▶ **RECORDS FOR THE TASK**
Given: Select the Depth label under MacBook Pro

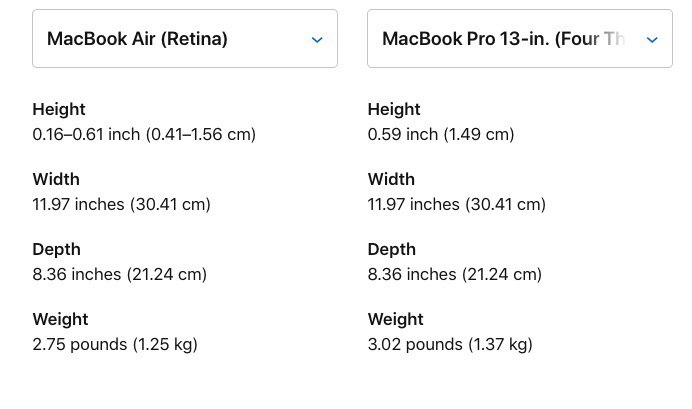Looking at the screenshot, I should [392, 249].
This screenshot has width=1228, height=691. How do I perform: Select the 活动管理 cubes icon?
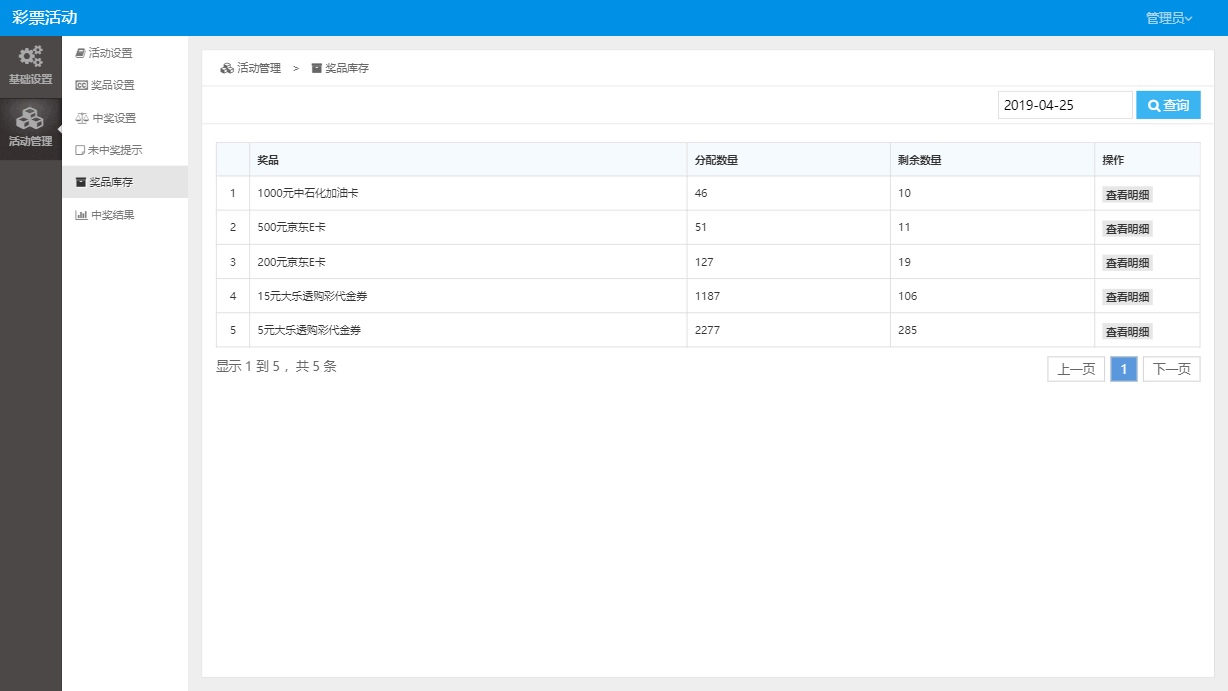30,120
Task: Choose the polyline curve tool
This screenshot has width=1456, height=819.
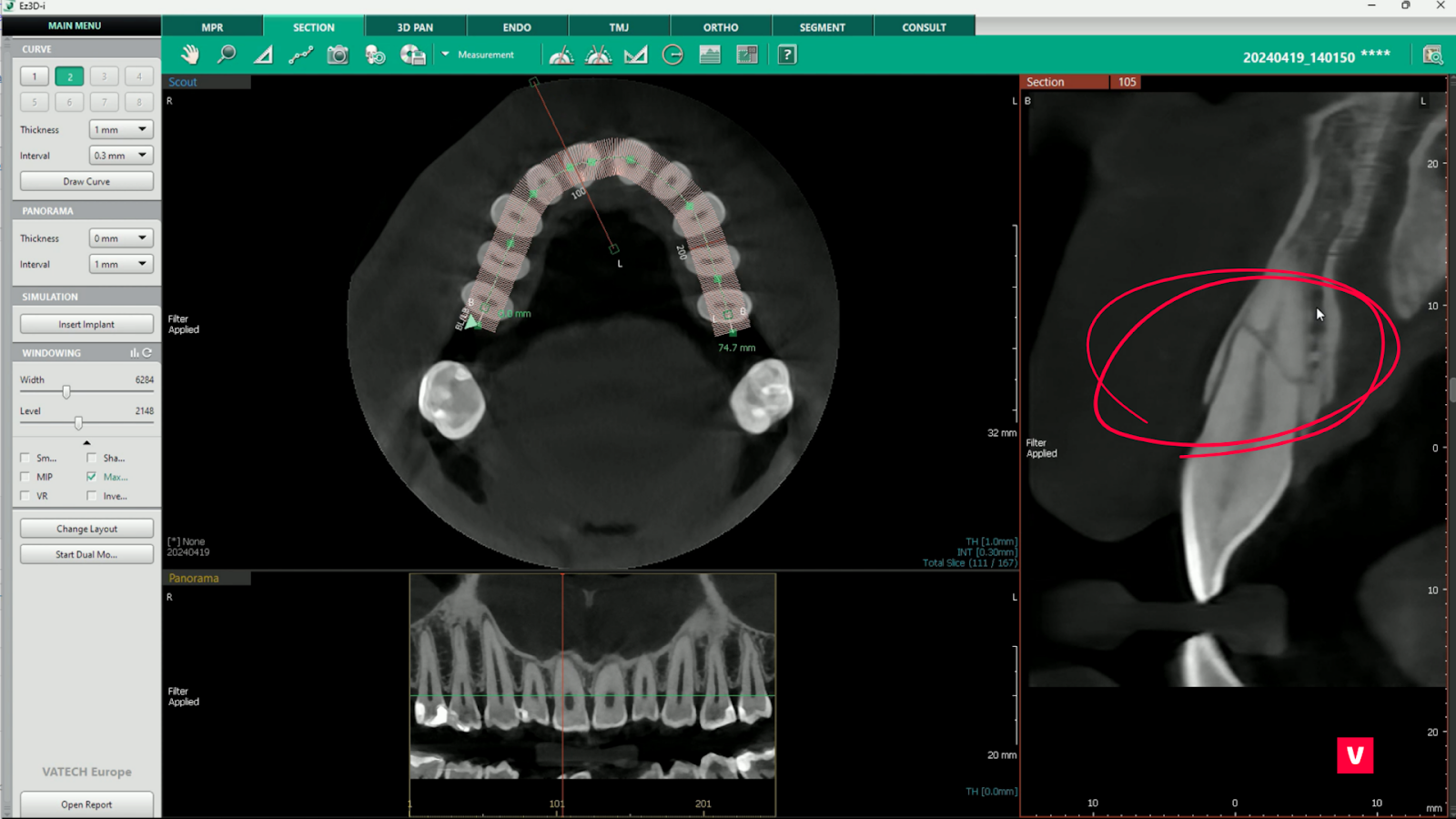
...
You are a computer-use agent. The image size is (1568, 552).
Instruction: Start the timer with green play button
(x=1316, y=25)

▶ **GIVEN INSTRUCTION**
Please rewrite the material between the lines holding "Given: Select the" and "This screenshot has width=1456, height=819.", inclusive, with "Choose" replaced by "Pick" and nothing else changed. Leave the pictures out of your version.

▶ **COMPLETE RESPONSE**
Given: Select the Depth label under MacBook Pro

Looking at the screenshot, I should [392, 249].
This screenshot has width=1228, height=691. How do I perform: Select the 活动管理 cubes icon?
30,120
Task: Pick the polyline curve tool
This screenshot has width=1456, height=819.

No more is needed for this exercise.